**TEXT SHOWN**.
Right now, opening block devices in a race-free way is incredibly hard.
The only reasonable approach I know of is sd_device_new_from_path() +
sd_device_open(), and is only available in systemd git main.  It also
requires waiting on systemd-udev to have processed udev rules, which can
be a bottleneck.  There are better approaches in various special cases,
such as using device-mapper ioctls to check that the device one has
opened still has the name and/or UUID one expects.  However, none of
them works for a plain call to open(2).

A much better approach would be for udev to point its symlinks at
"/dev/disk/by-diskseq/$DISKSEQ" for non-partition disk devices, or at
"/dev/disk/by-diskseq/${DISKSEQ}p${PARTITION}" for partitions.  A
filesystem would then be mounted at "/dev/disk/by-diskseq" that provides
for race-free opening of these paths.  This could be implemented in
userspace using FUSE, either with difficulty using the current kernel
API, or easily and efficiently using a new kernel API for opening a
block device by diskseq + partition.  However, I think this should be
handled by the Linux kernel itself.

**WHAT TO DO**.
1: In the note on opening block devices, what userspace mechanism could implement the proposed filesystem?
2: Return the passage of the note on opening block devices between "Right now, opening" and "call to open(2).", inclusive, copied verbatim.

**RAW DATA**.

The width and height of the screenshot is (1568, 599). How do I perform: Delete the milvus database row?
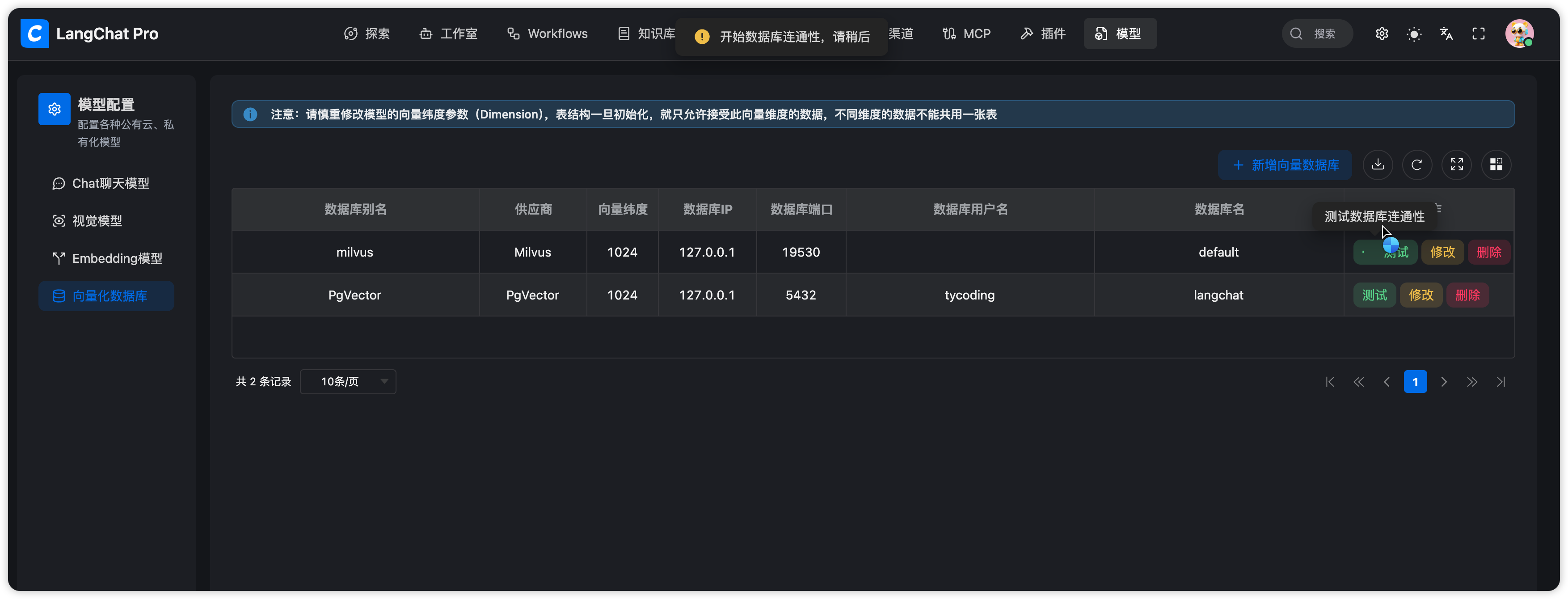coord(1488,252)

**EXPECTED RESPONSES**.
1: FUSE

2:
Right now, opening block devices in a race-free way is incredibly hard.
The only reasonable approach I know of is sd_device_new_from_path() +
sd_device_open(), and is only available in systemd git main.  It also
requires waiting on systemd-udev to have processed udev rules, which can
be a bottleneck.  There are better approaches in various special cases,
such as using device-mapper ioctls to check that the device one has
opened still has the name and/or UUID one expects.  However, none of
them works for a plain call to open(2).